EXERCISE PROMPT » Rewrite everything in the listing from the line containing "The width and height of the screenshot is (442, 332)." down to the end of the listing as a JSON list of strings, one string per line, skipping blank lines. Leave the pictures out.

┄┄┄┄┄┄┄┄┄┄┄┄┄┄┄┄┄┄┄┄

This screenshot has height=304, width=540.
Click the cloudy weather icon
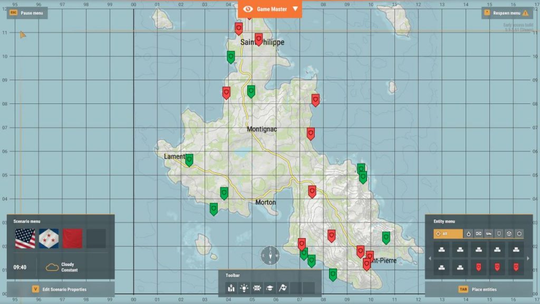pos(53,268)
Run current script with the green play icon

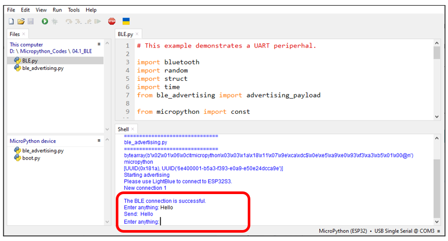pyautogui.click(x=45, y=21)
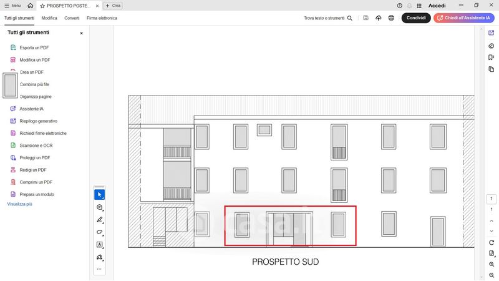The width and height of the screenshot is (499, 281).
Task: Select the arrow selection tool
Action: pos(99,195)
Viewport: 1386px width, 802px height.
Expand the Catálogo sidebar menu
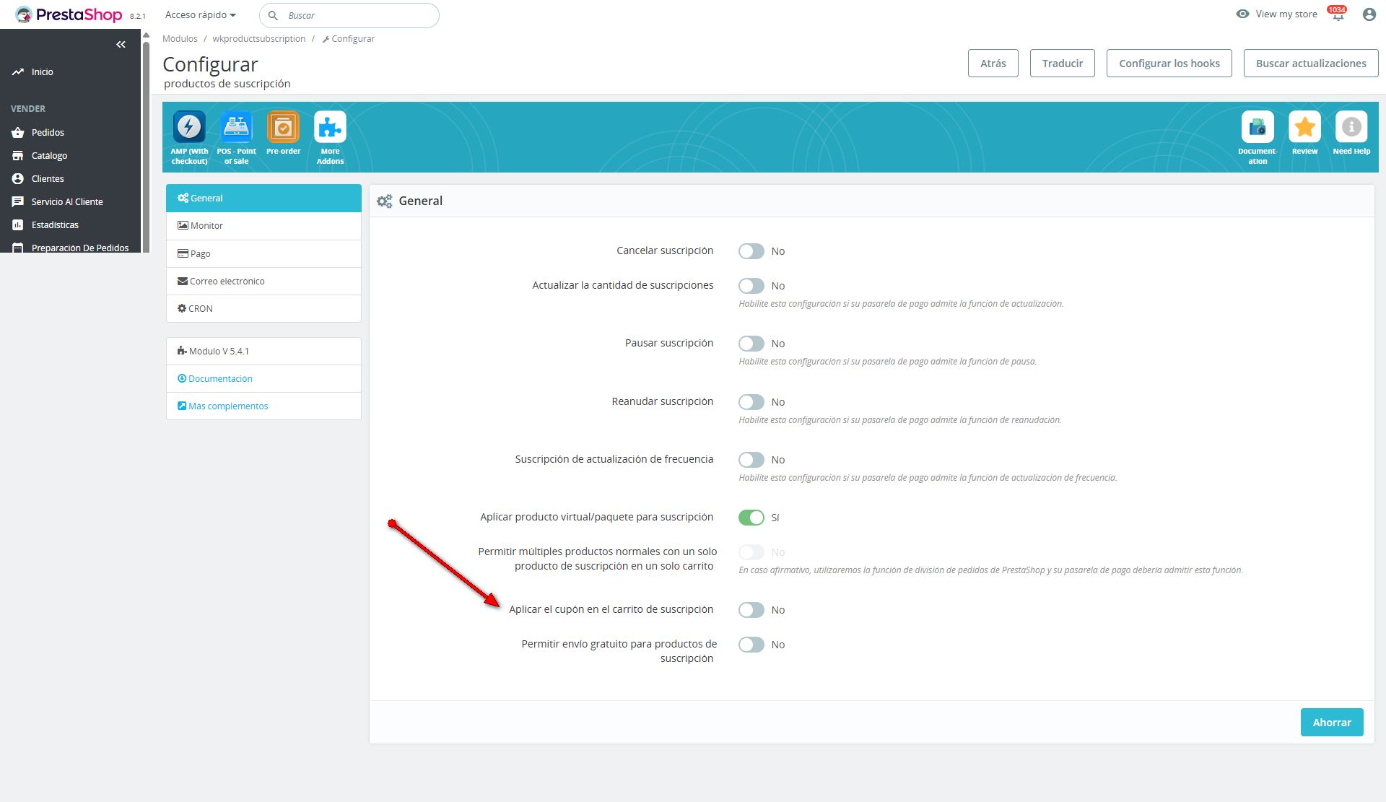click(x=49, y=156)
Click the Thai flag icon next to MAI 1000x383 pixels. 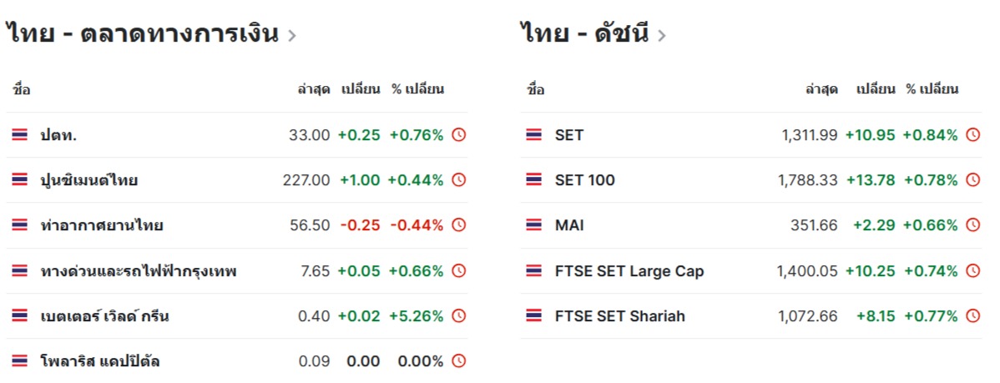tap(534, 225)
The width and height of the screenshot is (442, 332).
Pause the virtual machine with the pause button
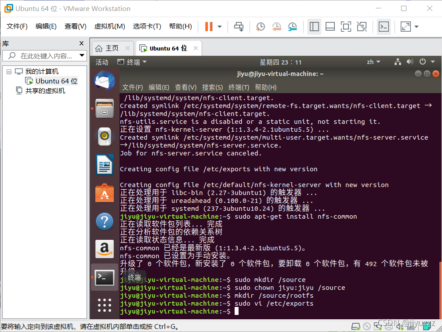pyautogui.click(x=209, y=26)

┄┄┄┄┄┄┄┄┄┄┄┄┄┄┄┄┄┄┄┄

PROBLEM SOLUTION »
[
  "The width and height of the screenshot is (442, 332).",
  "Pause the virtual machine with the pause button",
  "pyautogui.click(x=209, y=26)"
]